Le constat de l’ASN n’est guère rassurant : le besoin en investissements et en compétences pour faire face aux défis à venir est immense, un ‘véritable plan Marshall’ est même souhaitable pour rendre industriellement soutenable la trajectoire macronienne. Mais cela s’inscrit dans un contexte qui aura fait démonstration de la baisse qualitative et rigoriste de la conception et de la fabrication sur les derniers grands projets nucléaires engagés en France, une conclusion de recul déjà formulée depuis 2019 sans changement notable.
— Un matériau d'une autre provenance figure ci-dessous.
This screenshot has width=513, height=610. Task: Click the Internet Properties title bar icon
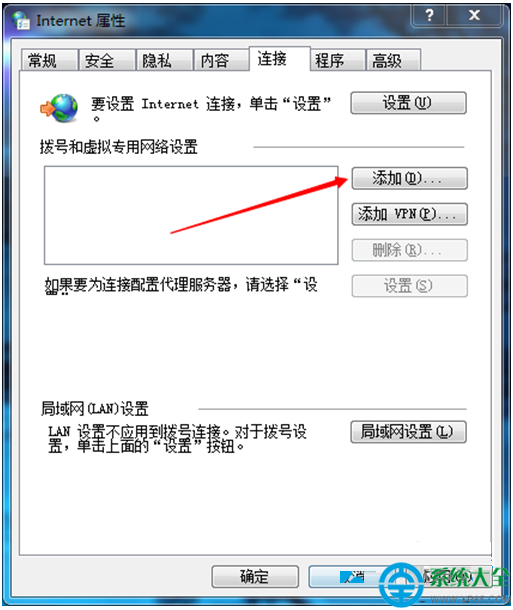click(20, 20)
(exemples de fissures sur un élément de bâtiment réacteur)

Résident en tout cas de nombreuses incertitudes dans l’industrie nucléaire concernant le vieillissement des réacteurs et de leurs nombreux matériels (installations, canalisations), au premier rang desquels les tuyaux du réseau d’injection de sécurité en ce cas d’espèce analysé ici. Le vieillissement étant plus rapide qu’envisagé et s’accélérant à partir d’un certain seuil, la pertinence d’une fréquence décennale pour prétendre visiter et arbitrer sur la prolongation ou non de tout réacteur semble inadaptée. Aussi, le vœu d’exhaustivité qui serait attendu de l’étude de tous les recoins et centimètres carrés d’un bâtiment réacteur alambiqué d’innombrables tuyaux, vis, boulons, vannes… frise la prétention.
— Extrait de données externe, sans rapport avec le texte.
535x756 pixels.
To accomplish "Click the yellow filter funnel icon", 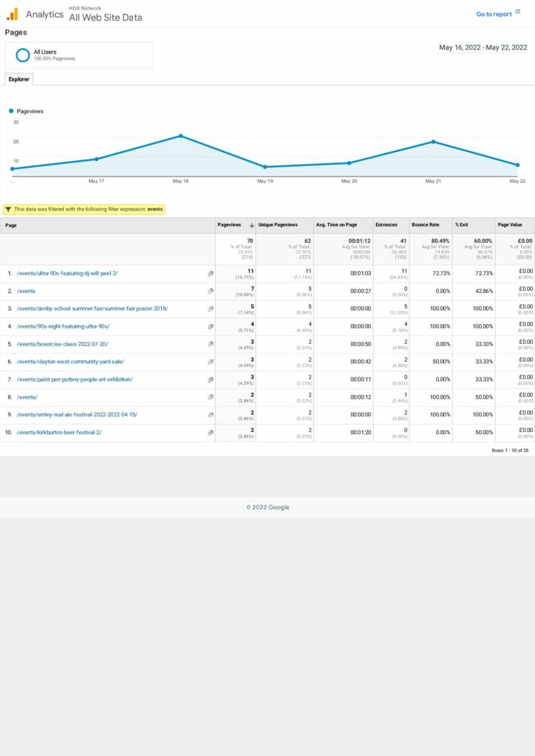I will coord(8,210).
La découverte hasardeuse de microfissures sur les RIS, pour ne citer que cet exemple, nous rappelle l’incapacité d’accéder à une telle volonté. Enfin, il faut sans doute tenir pour acquis que qu’aucune certitude ne peut valablement être tenue pour acquise dans le domaine nucléaire et en ce secteur à fortes contraintes multiples et multifactorielles. Autant pour la prolongation de service des réacteurs les plus anciens, notamment ceux du palier 900 MW, que concernant la tenue à long terme de la solution de stockage permanent des déchets nucléaires par enfouissement.